───── TEXT EXTRACT

Liberating farmers from the clutches of middlemen may sound very noble. But it does not imply that farmers will be able to sell their produce directly to final consumers at reasonable prices. Rather, bigger players—big retailers and wholesalers-- will enter the scene in a big way, capturing the entire network of trade and gobbling up the resource-poor intermediaries as well as exploiting the farmers. Big fish eating up small fry.

What is distressing for the Modi government, however, is the fact that farmers' organisations, which are conscious of their self-interest, are waking up to the disaster that are looming large. They are opposing the bills for good reasons. A minister of the Modi cabinet, Harshimrat Kaur Badal of the Shiromani Akali Dal, a long time ally of Bharatiya Janata Party, has thought it prudent to resign in the face of farmers' protests and the uncertain position of the JPP, which is dependent on farmers' support for its existence, has put the stability of the present Haryana cabinet also in jeopardy. It is not that protests will remain confined to Punjab and Haryana, the two major wheat-growing states of the country. So, coming days are sure to witness many eruptions here and there on this issue. Calling dissenters gaddars (betrayers) and exhorting Modi loyalists to shoot them down may now backfire, because it is well-nigh impossible to communalise the issue despite the best efforts of the Modi-Shah combine.

──────────

- **EXERCISE REQUIREMENTS**
Write the next part of the text on the farm bills and the farmers' protests against them, picking up after its last sentence. The listing that follows is not needed for anything here.

───── MATERIAL PROVIDED

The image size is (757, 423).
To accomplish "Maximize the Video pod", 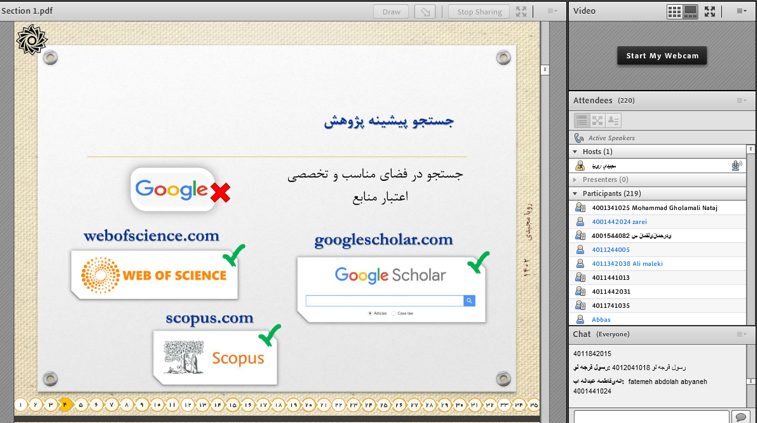I will (710, 12).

──────────

- **ANSWER TO THE PROBLEM**
Reactionaries lift stones to throw at their own feet. Modi's Hindutva has fairly succeeded in dividing the Indian society on communal lines and prepared the social basis of slaughter of Muslims. But now this will no longer come handy. The opium of Hindutva will not be able to blunt the edge of farmers' anger.

At the fag end of 2020 the peasant question returns with a big question mark. Modi's sell-out policy has opened space for the left for organising peasant masses in their thousands across the country, by uniting even the large farmers. In the yester years communists succeeded in making their presence felt in Indian polity by mobilising peasant masses on the slogan of 'land to the tillers'. And now a stage has arrived when small and marginal farmers, who hold small parcels of land, will be totally deprived of their holdings due to introduction of contract farming. It remains to be seen whether the left in its entirety can rise to the occasion, to challenge Modi's obnoxious agricultural bills.